Package 'clhs' reference manual

Title:	Conditioned Latin Hypercube Sampling
Description:	Conditioned Latin hypercube sampling, as published by Minasny and McBratney (2006) <DOI:10.1016/j.cageo.2005.12.009>. This method proposes to stratify sampling in presence of ancillary data. An extension of this method, which propose to associate a cost to each individual and take it into account during the optimisation process, is also proposed (Roudier et al., 2012, <DOI:10.1201/b12728>).
Authors:	Pierre Roudier [aut, cre], Colby Brugnard [ctb], Dylan Beaudette [ctb], Benjamin Louis [ctb], Kiri Daust [ctb], David Clifford [ctb]
Maintainer:	Pierre Roudier <[email protected]>
License:	GPL (>= 2)
Version:	0.9.0
Built:	2025-03-25 04:06:54 UTC
Source:	https://github.com/pierreroudier/clhs

Conditioned Latin Hypercube Sampling

Description

This package implements the conditioned Latin hypercube sampling, as published by Minasny and McBratney (2006) and the DLHS variant method (Minasny and McBratney, 2010).. This method proposes to stratify sampling in presence of ancillary data.

Details

An extension of this method, which propose to associate a cost to each individual and take it into account during the optimisation process, is also proposed (Roudier et al., 2012).

Author(s)

Pierre Roudier

References

* For the initial cLHS method:

Minasny, B. and McBratney, A.B. 2006. A conditioned Latin hypercube method for sampling in the presence of ancillary information. Computers and Geosciences, 32:1378-1388.
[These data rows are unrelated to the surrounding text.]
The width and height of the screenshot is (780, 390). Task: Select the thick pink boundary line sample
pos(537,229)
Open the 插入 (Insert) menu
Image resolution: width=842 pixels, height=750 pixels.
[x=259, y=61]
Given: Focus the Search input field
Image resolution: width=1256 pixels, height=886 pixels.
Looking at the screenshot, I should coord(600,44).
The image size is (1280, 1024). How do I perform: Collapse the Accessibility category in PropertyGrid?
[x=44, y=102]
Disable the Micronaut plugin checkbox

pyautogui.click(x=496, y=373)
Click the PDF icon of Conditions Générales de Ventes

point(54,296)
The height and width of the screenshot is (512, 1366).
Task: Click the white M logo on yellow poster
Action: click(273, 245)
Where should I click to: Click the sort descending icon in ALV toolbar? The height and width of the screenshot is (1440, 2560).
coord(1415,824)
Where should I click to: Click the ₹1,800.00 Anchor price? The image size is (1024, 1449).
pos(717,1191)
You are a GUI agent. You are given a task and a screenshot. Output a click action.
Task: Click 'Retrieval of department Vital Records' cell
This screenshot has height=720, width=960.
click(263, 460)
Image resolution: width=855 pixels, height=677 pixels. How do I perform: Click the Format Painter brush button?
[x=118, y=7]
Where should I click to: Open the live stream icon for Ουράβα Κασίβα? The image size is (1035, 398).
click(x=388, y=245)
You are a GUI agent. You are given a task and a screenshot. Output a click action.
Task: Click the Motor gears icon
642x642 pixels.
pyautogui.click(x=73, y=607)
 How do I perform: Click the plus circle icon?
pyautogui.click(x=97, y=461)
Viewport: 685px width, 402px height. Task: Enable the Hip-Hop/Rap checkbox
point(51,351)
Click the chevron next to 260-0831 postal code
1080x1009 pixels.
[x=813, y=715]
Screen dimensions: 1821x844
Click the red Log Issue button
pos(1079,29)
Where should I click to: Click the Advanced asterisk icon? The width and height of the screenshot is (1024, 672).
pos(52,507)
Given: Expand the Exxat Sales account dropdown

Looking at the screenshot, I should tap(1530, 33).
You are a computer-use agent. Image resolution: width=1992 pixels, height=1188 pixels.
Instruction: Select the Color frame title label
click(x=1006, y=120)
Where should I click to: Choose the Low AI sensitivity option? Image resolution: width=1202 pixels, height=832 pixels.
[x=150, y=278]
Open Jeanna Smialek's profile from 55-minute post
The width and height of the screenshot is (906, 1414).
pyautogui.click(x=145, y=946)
*For the DLHS variant method:

Minasny, B. and A. B. McBratney, A.B.. 2010. Conditioned Latin Hypercube Sampling for Calibrating Soil Sensor Data to Soil Properties. In: Proximal Soil Sensing, Progress in Soil Science, pages 111-119.

* For the cost-constrained implementation:

Roudier, P., Beaudette, D.E. and Hewitt, A.E. 2012. A conditioned Latin hypercube sampling algorithm incorporating operational constraints. In: Digital Soil Assessments and Beyond. Proceedings of the 5th Global Workshop on Digital Soil Mapping, Sydney, Australia.

* For the similarity buffer prediction:

Brungard, C. and Johanson, J. 2015. The gate's locked! I can't get to the exact sampling spot... can I sample nearby? Pedometron, 37:8–10.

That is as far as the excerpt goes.